In the series of W.P. Zhou and F. Li et al., it was reported that postoperative closure of residual VSDs was successfully performed in 12 patients without residual VSD and newly developed valve insufficiency.2 Also, Koakou and Colleques, who published a series of six diseases, stated that these defects could be closed with different devices as transcatheter with a less invasive method.3 Today, these interventions can be performed safely and successfully by using many different label and off label devices.

In addition, it was reported that the LV-RA shunt which was defined by Gerbode in 1958, can be congenital and acquired. It is known that Gerbode defects, which are rarely encountered congenitally, occur due to predisposing causes such as cardiac surgery, infective endocarditis, trauma, and myocardial infarction. Acquired LV-RA defect is a rare type of VSD and may result from complications of cardiac surgery such as valve replacements or closure of VSD, trauma, myocardial infarction or endocarditis. The incidence of LV-RA communications is 0.08% of all catheterized congenital defects. Acquired LV-RA defects are more common in males. Anatomically, the defect may be above (type I), below the tricuspid valve (type II) or a combination of these two (type III).4 They mentioned transcatheter closure of this communication should be asssesed as an option with excellent results. A recent systematic review by Yuan et al. investigated that 51% of 234 patients were etiologically iatrogenic, 36% were infective, 9% were traumatic, and 6% were due to ischemic causes.5

In our case after the initial attempt to occlude the main defect left ventricular angiography and transesophageal echocardiography showed us LV-RA shunt was significant, the retention disc could not close it. Although in some cases generally accepted option is using a larger device could have detrimental effect on these procedures by increasing the incidence of complications. Therefore, we decided to use the second device for the LV-RA communication. The technique of simultaneously releasing the devices after closing two separate defects during the procedure plays an important role in postoperative residue VSD closure with LV-RA shunt.6 Although Konar-MF device is not symmetrical, having a twin-screw hub is an important feature that provides the advantage of the antegrade and retrograde approach. In this report, we present the transcatheter closure of a patient with postoperative residual VSD and LV-RA communication, as with two separate devices.

The transcatheter closure seems more suitable for centers that are able to handle with complex transcatheter procedures. In these experienced hands, a transcatheter procedure with a shorter hospital stay would be even safer than surgery.4

LEARNING POINTS

1. LV-RA defect is a rare type of ventricular septal defects and the diagnosis could be challenging if there is also additional residual defect and it is hemodynamically significant.

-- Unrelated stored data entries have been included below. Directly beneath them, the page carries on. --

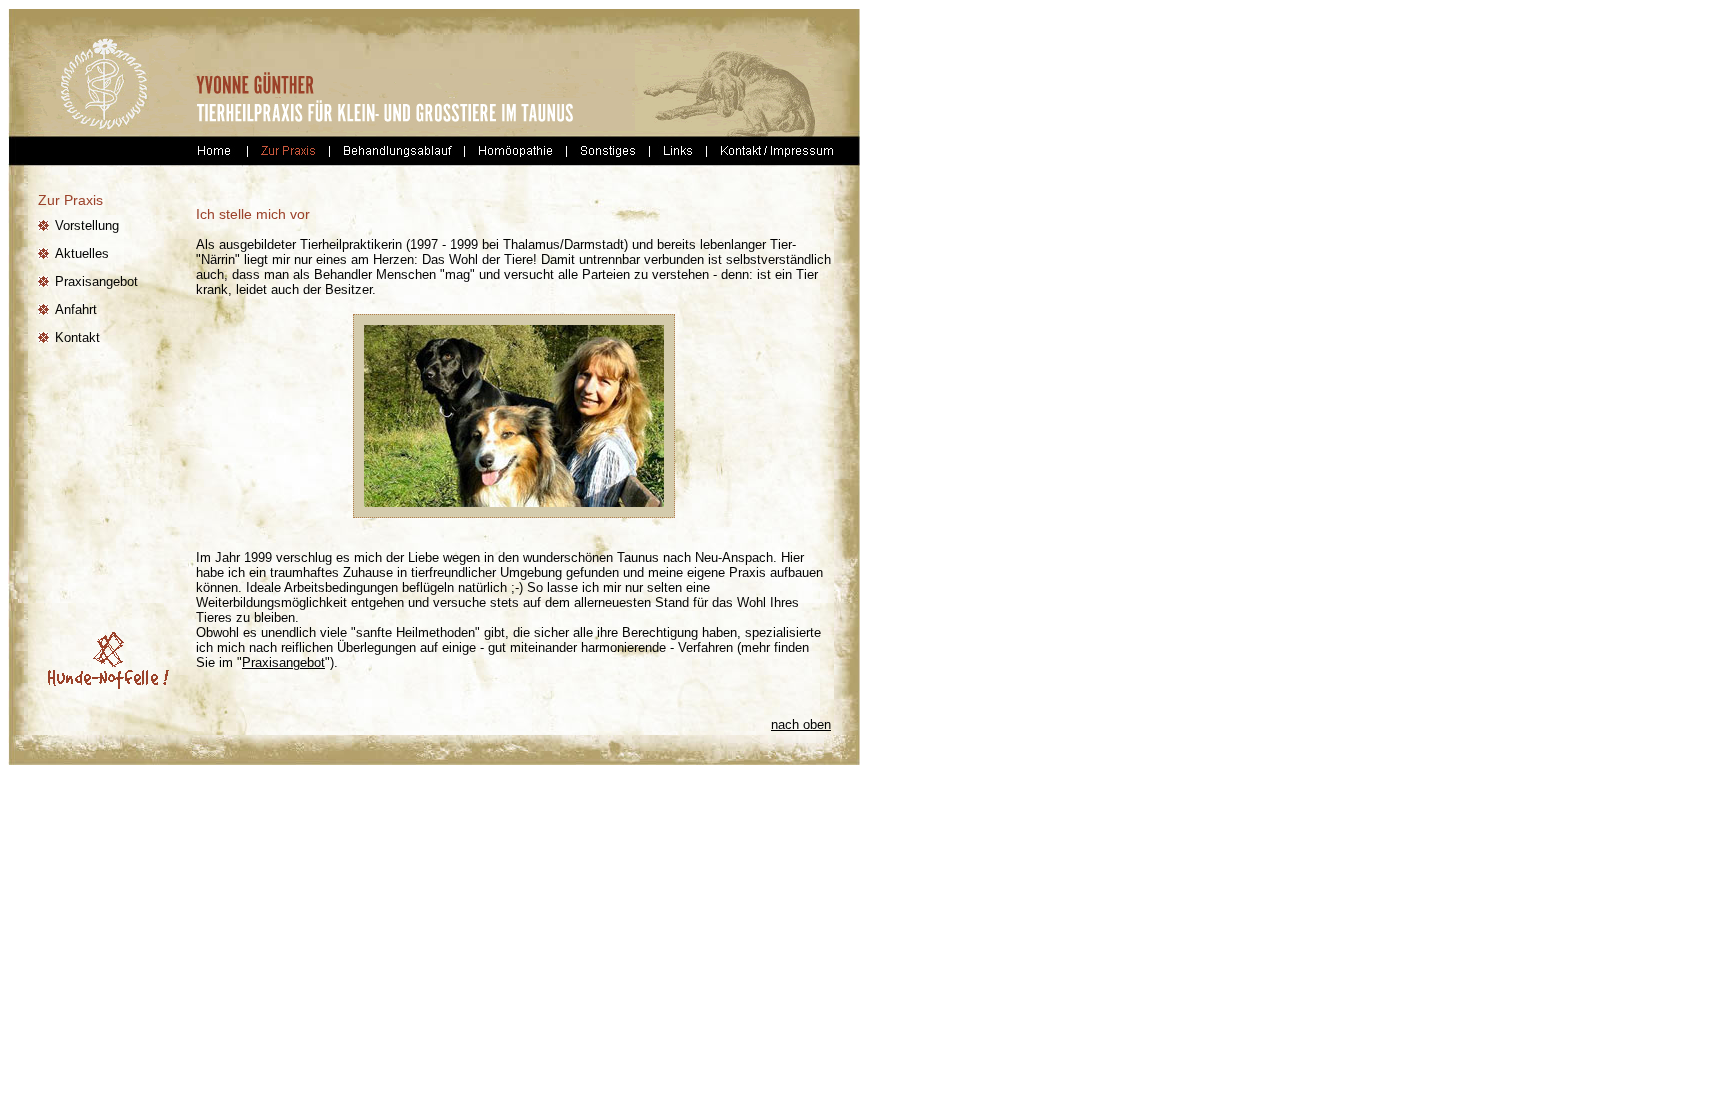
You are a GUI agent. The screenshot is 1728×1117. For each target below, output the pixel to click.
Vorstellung (87, 225)
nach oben (801, 724)
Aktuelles (82, 253)
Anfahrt (76, 309)
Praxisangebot (96, 281)
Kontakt (77, 337)
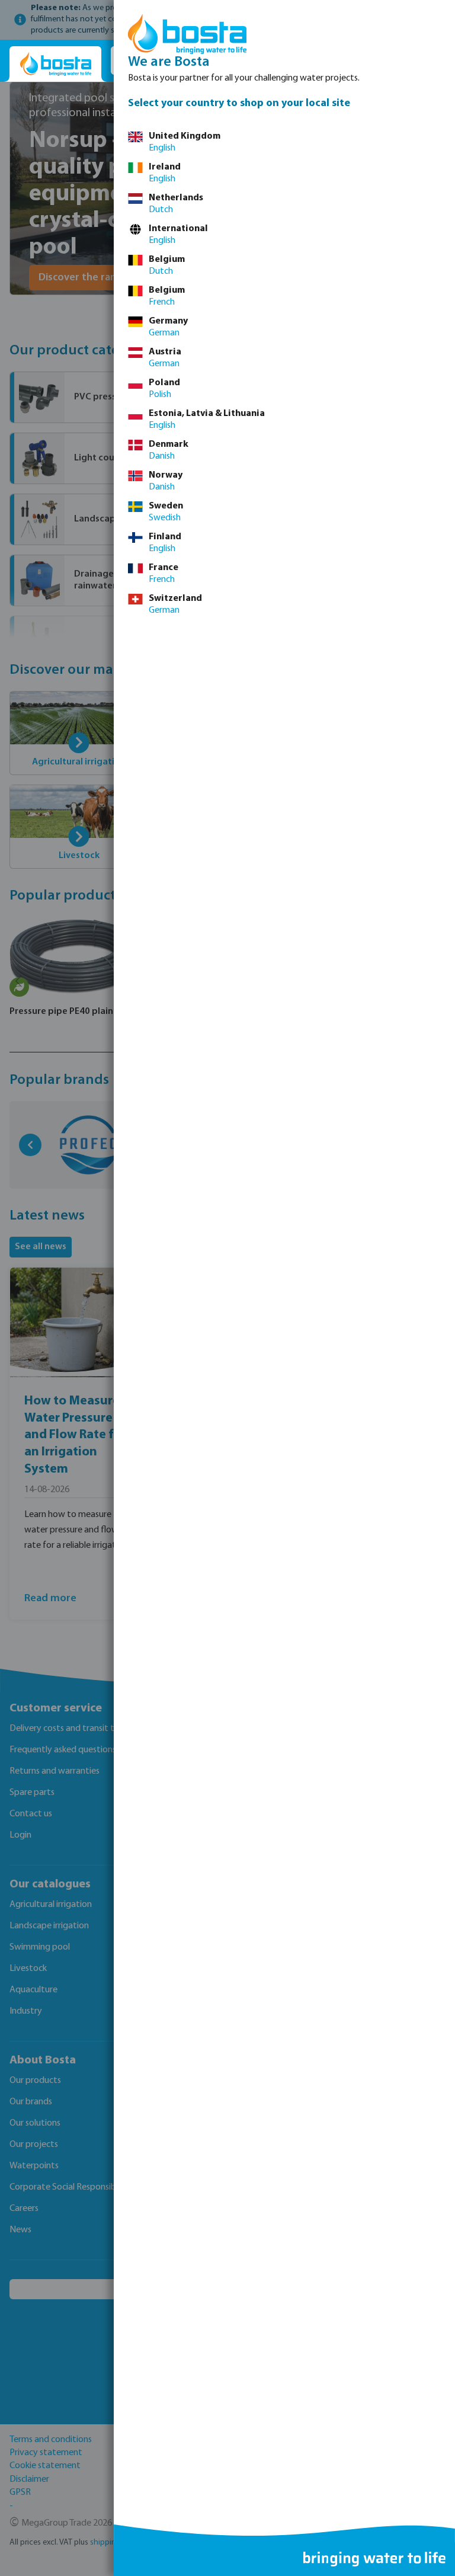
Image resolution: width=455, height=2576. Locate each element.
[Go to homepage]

2. Patients with heart failure symptoms or left heart chamber dilation should be closed surgically or with percutaneous method. Re-operation is a known major risk and these communications could be closed with transcatheter approach with a less invasive and safer method.

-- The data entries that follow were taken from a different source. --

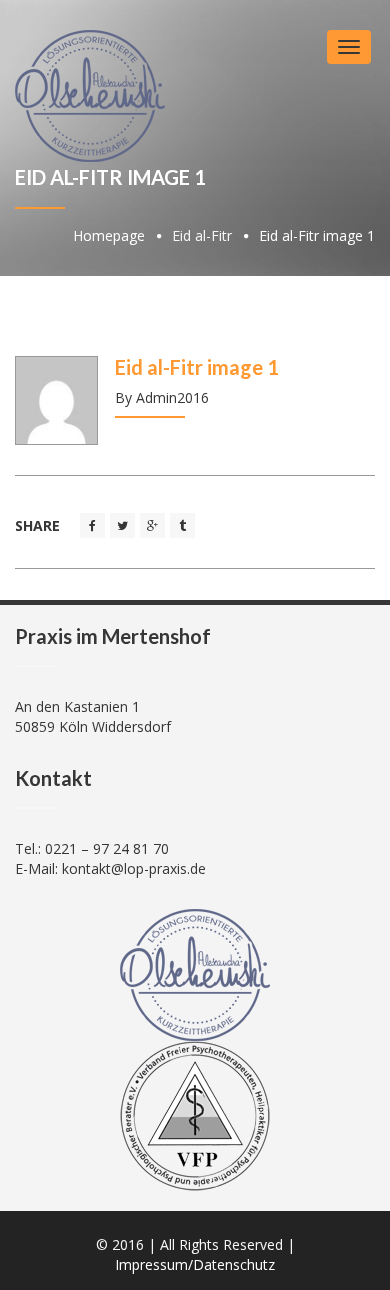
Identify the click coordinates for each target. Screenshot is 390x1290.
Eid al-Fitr (202, 235)
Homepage (109, 235)
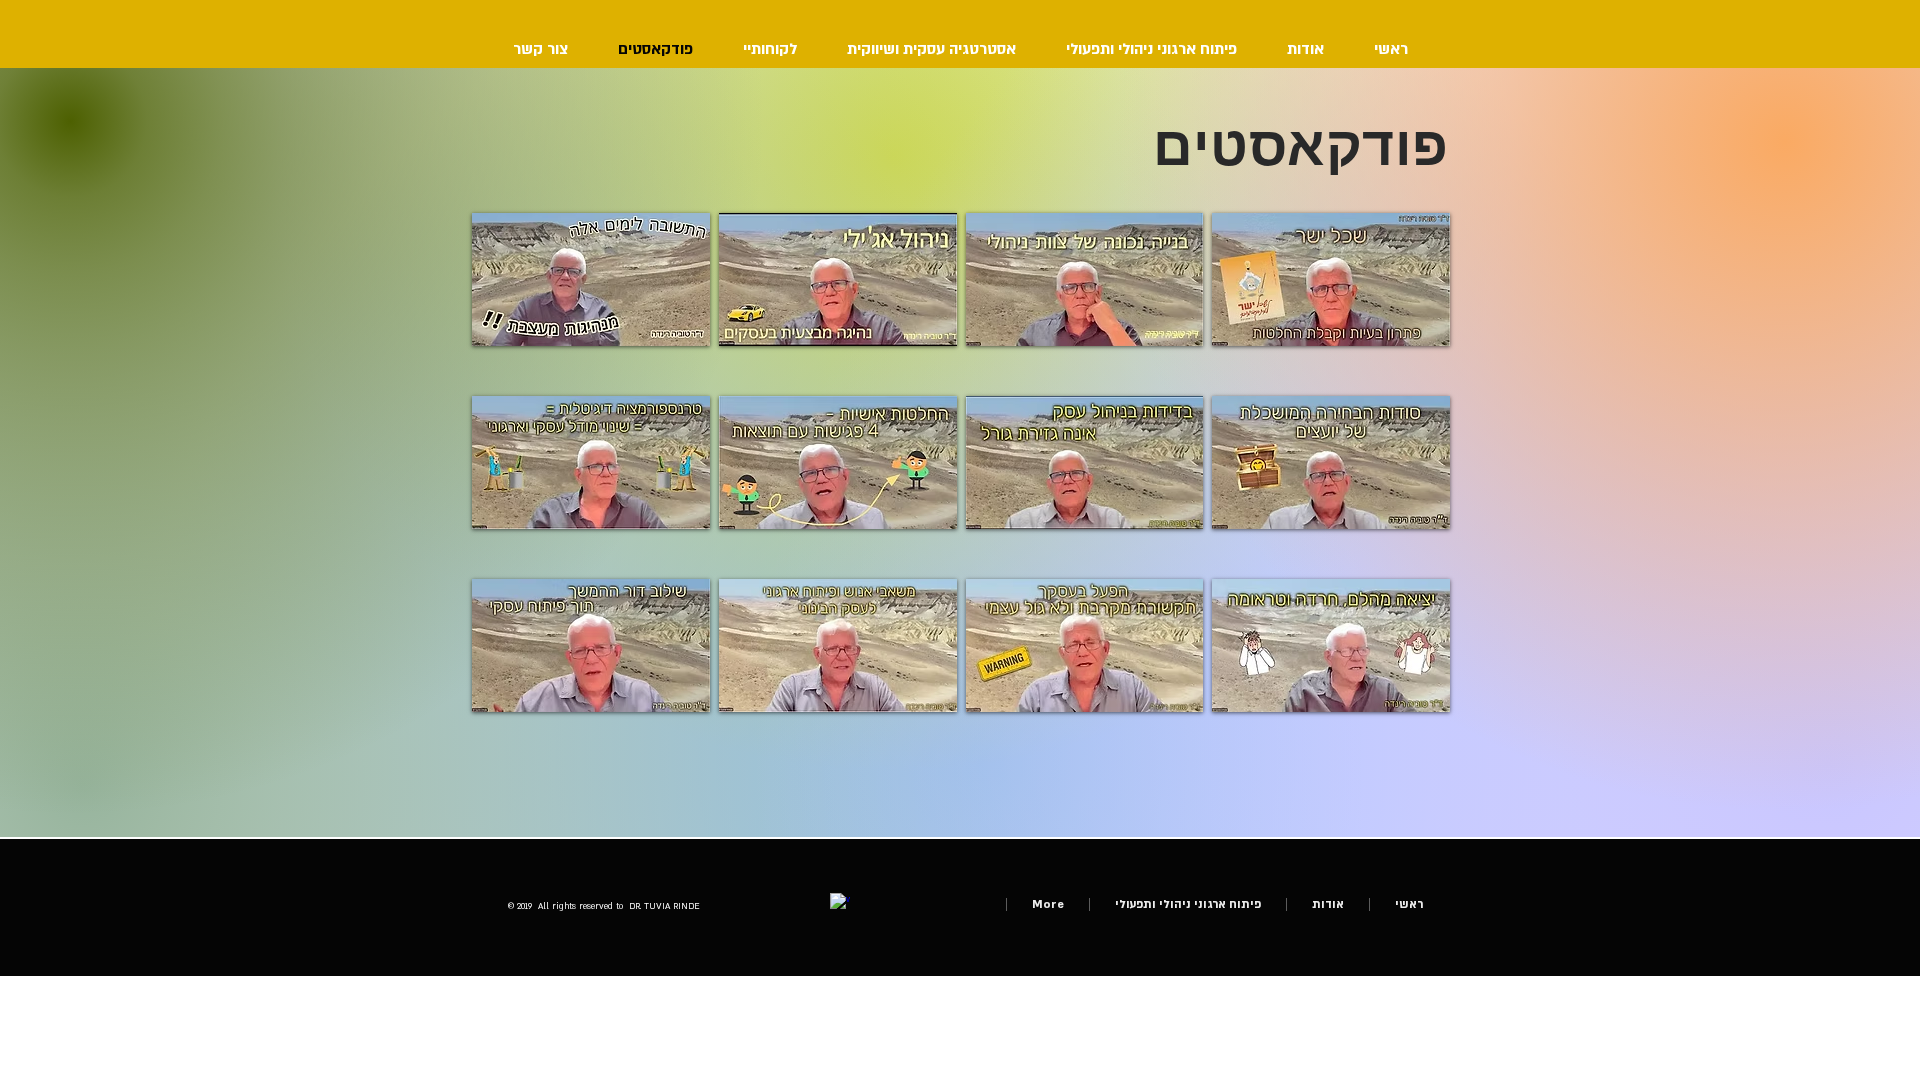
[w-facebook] (840, 903)
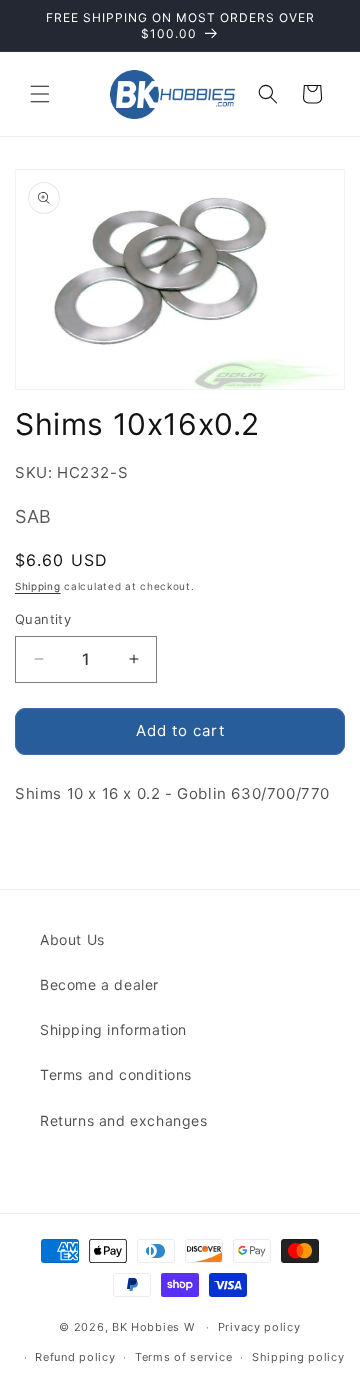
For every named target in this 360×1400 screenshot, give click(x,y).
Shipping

3. Some problems are more likely to occur in patients undergoing transcatheter closure of postoperative residual VSDs. Although it is very important to demonstrate the anatomical structure of the defect and the stabilization of device and device selection, sometimes the use of a second device may be appropriate in these patients. Another important detail is the technique of simultaneously releasing the devices.

Acknowledgments

None.

DECLERATION OF CONFLICTS OF INTEREST

The authors declare that there are no conflicts of interest.